Prompt —
Search the data for the string "target" and copy each line in which it appears.

Information given —
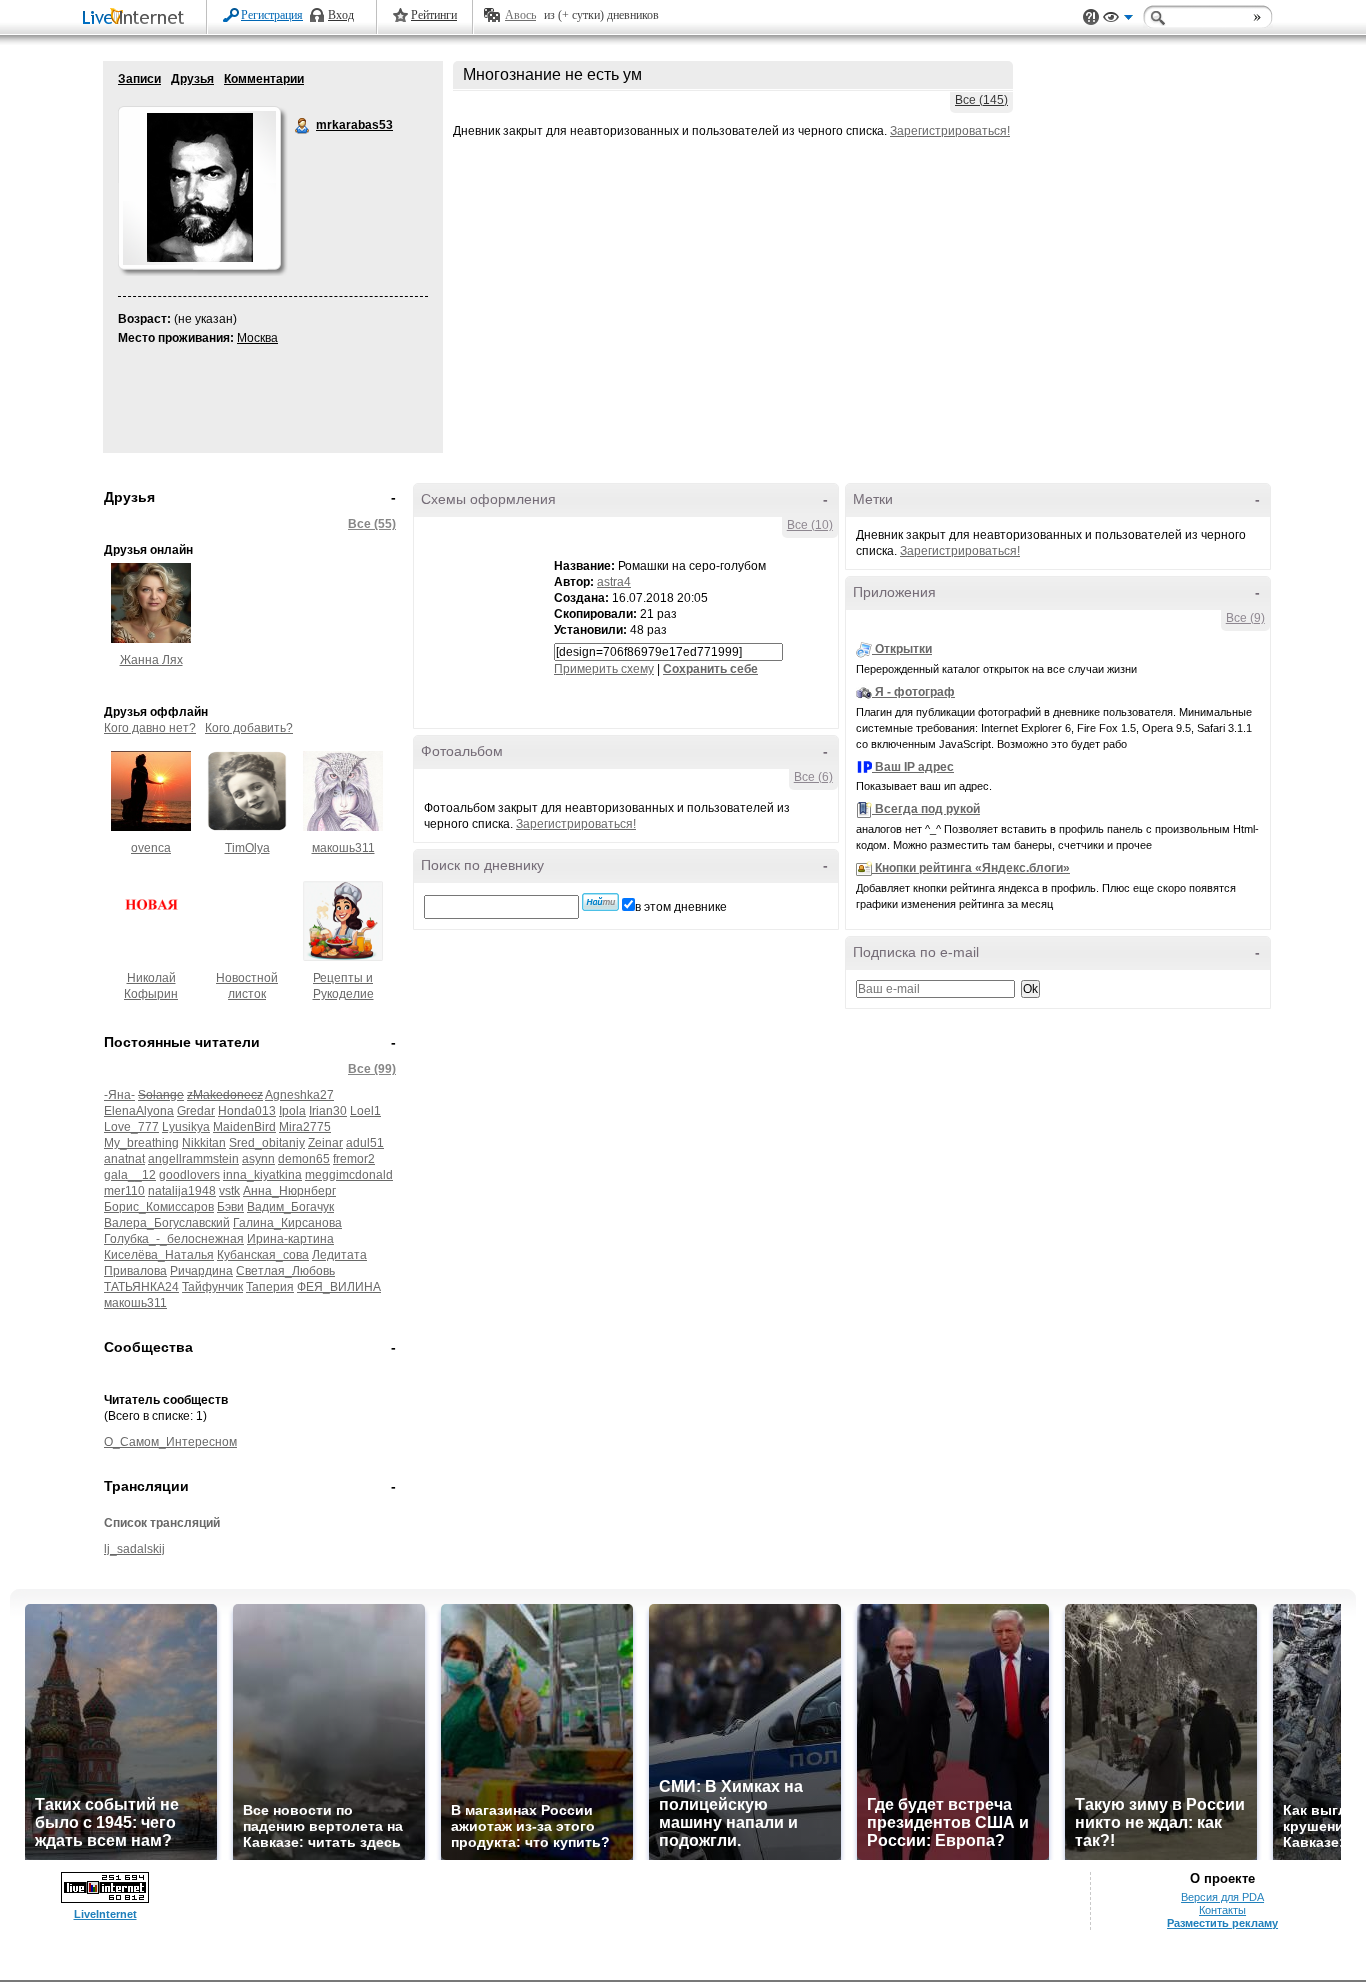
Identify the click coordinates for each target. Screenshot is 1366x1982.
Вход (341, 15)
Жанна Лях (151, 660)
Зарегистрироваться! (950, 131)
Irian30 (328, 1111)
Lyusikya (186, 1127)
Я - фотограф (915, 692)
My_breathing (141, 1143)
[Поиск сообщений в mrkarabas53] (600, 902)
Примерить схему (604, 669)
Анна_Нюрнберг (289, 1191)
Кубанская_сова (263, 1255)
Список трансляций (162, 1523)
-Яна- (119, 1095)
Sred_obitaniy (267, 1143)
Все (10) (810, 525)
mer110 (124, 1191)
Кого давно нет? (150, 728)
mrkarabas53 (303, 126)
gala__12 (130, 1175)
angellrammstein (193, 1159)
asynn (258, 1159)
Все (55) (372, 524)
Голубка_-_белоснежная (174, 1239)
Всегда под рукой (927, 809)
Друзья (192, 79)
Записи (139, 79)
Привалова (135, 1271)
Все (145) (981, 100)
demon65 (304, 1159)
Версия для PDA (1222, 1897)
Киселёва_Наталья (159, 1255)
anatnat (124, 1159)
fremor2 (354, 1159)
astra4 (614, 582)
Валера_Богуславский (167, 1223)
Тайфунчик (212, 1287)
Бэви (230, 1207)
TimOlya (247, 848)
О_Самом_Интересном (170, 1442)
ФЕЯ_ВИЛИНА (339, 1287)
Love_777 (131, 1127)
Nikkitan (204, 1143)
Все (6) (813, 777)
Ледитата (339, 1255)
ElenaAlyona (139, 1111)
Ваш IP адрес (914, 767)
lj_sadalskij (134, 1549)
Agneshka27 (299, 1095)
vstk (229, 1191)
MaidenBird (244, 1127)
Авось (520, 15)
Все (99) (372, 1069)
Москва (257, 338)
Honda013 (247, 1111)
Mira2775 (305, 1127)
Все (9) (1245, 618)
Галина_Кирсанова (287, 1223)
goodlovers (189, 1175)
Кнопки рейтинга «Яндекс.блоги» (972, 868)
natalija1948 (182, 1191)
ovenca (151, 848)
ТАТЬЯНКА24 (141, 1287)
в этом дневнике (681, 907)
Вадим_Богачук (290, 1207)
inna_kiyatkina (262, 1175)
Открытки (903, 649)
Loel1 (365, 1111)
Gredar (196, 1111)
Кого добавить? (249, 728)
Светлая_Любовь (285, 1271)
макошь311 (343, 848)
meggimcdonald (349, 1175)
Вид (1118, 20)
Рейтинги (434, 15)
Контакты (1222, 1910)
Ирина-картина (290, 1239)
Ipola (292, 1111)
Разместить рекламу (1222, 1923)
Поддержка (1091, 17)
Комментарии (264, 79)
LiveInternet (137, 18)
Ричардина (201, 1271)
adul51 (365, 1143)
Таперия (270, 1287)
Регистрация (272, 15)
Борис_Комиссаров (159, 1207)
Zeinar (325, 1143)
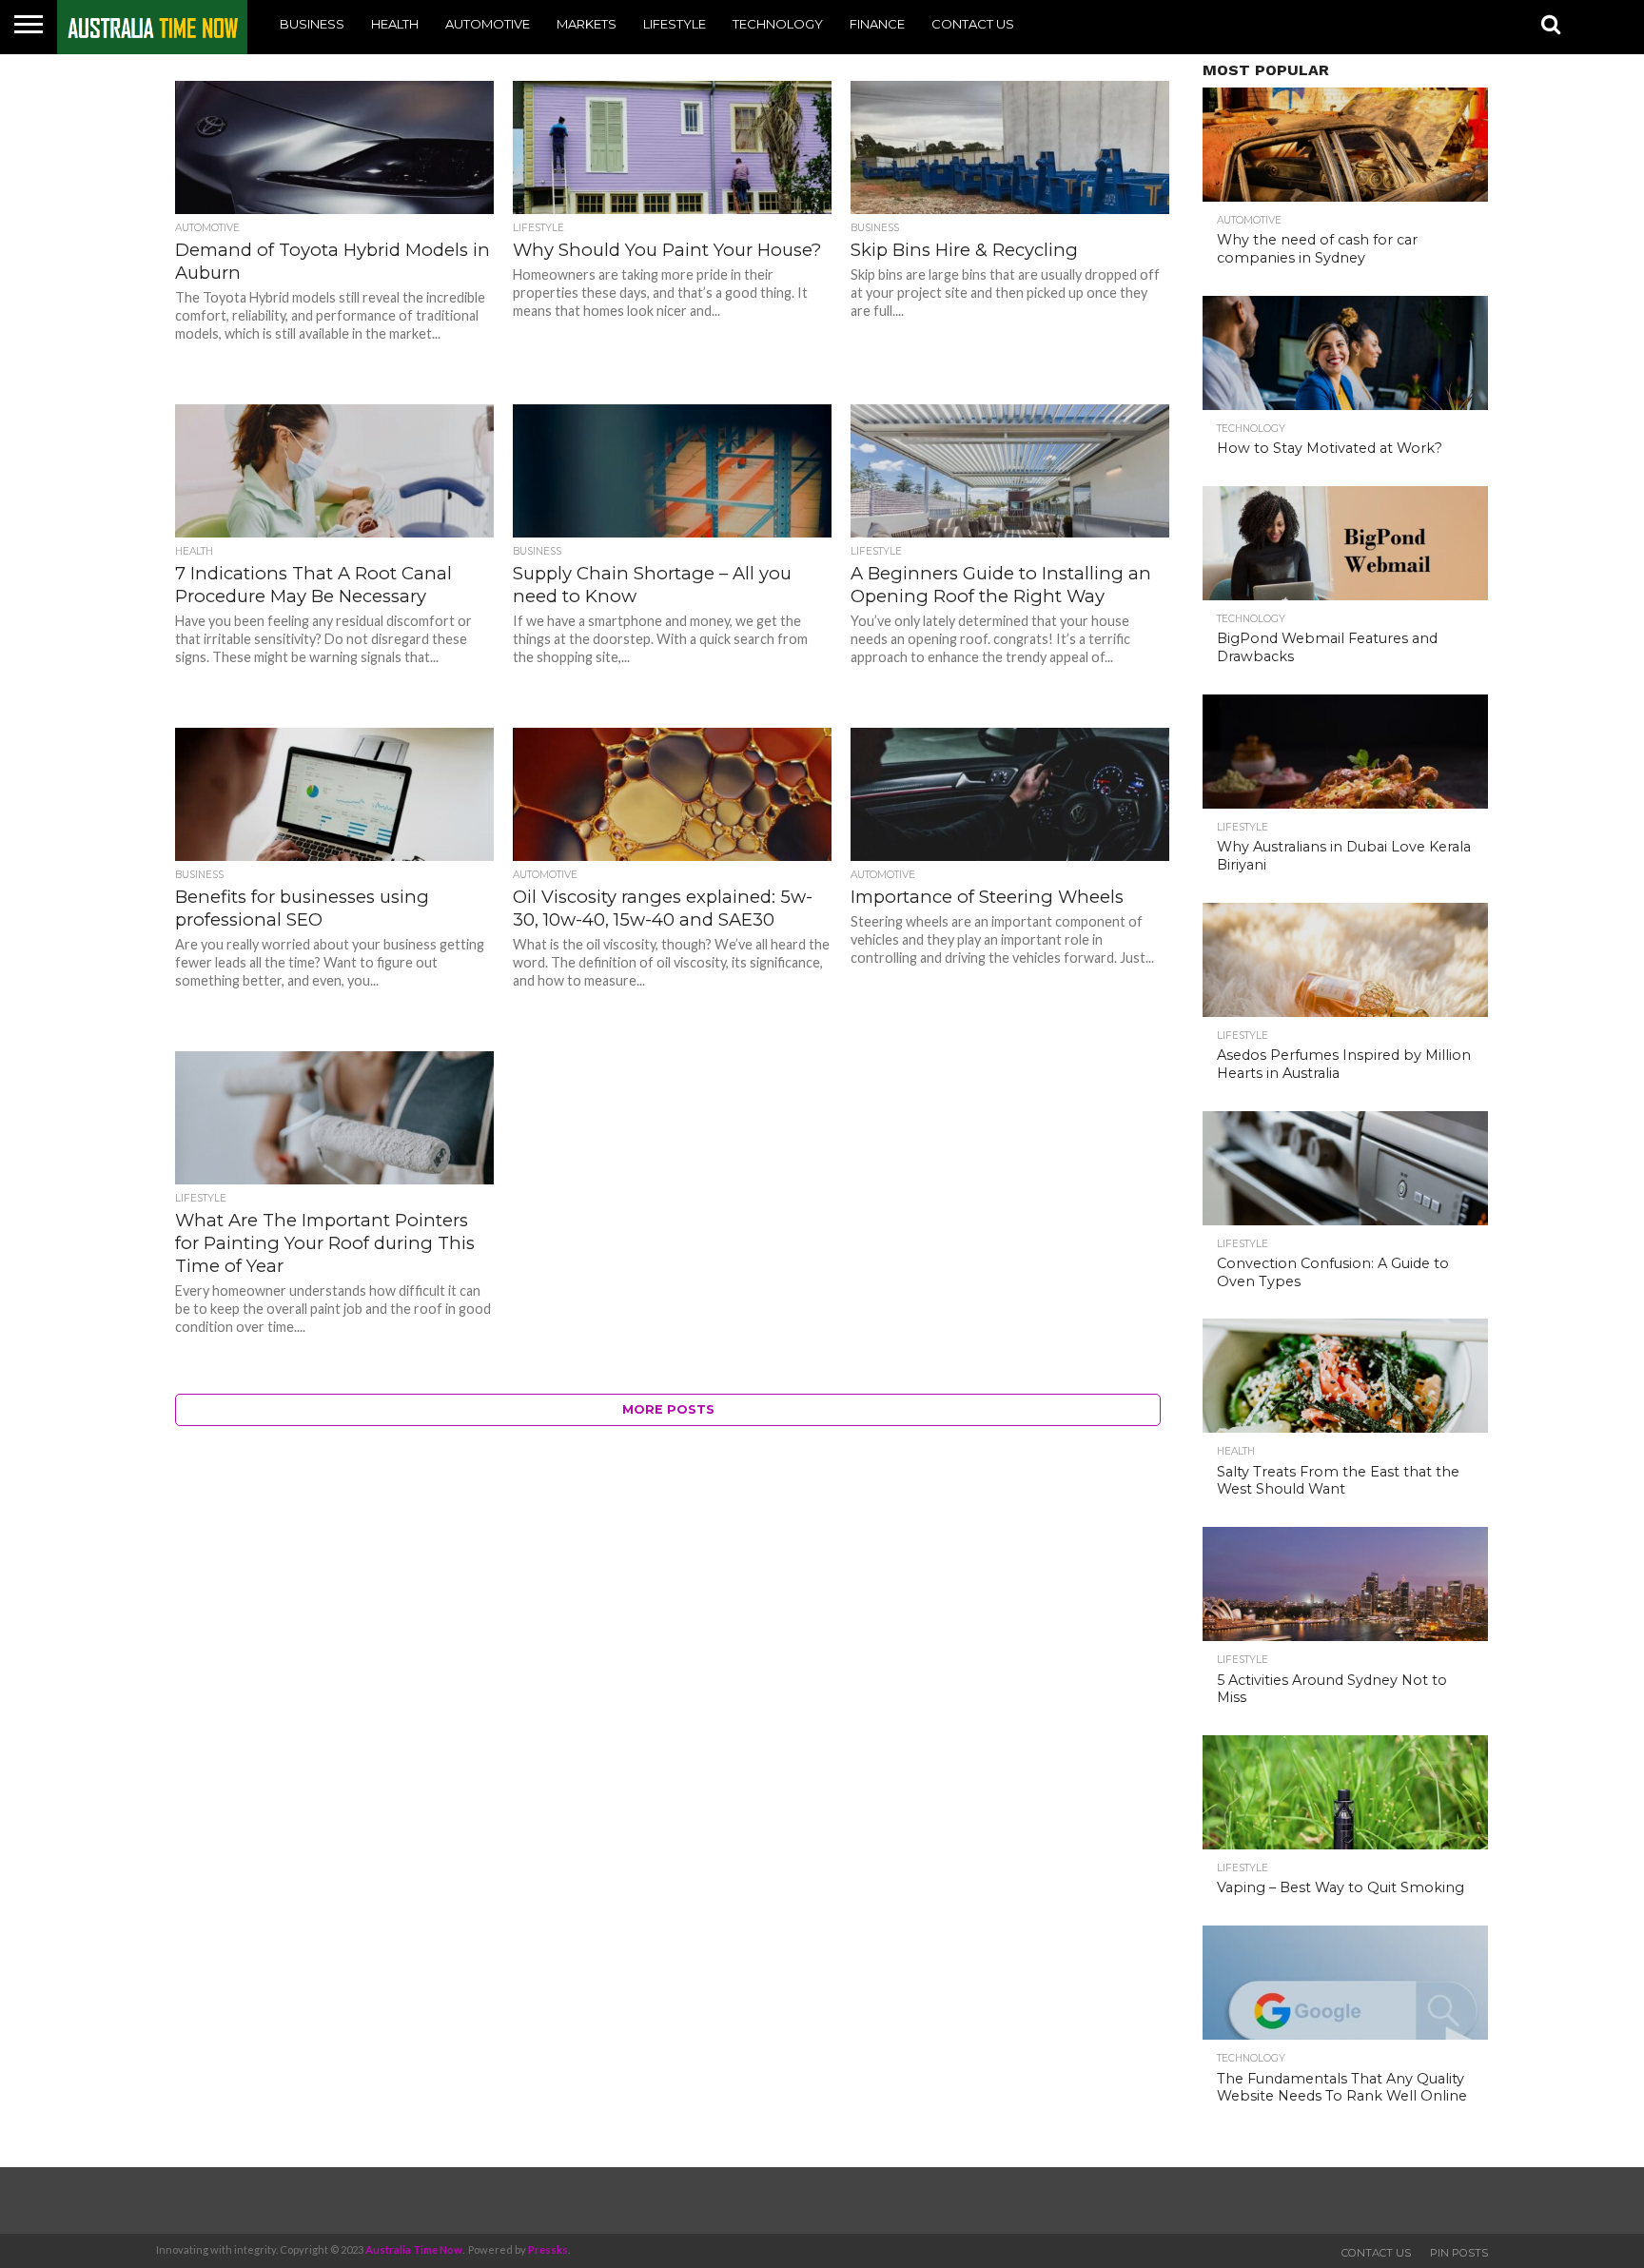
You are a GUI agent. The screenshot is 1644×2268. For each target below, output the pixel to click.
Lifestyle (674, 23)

Expected answer —
Identify the click coordinates for each target. Screenshot is 1366x1982.
You are a GUI agent. The screenshot is 1644×2268. For each target below, output the pixel to click.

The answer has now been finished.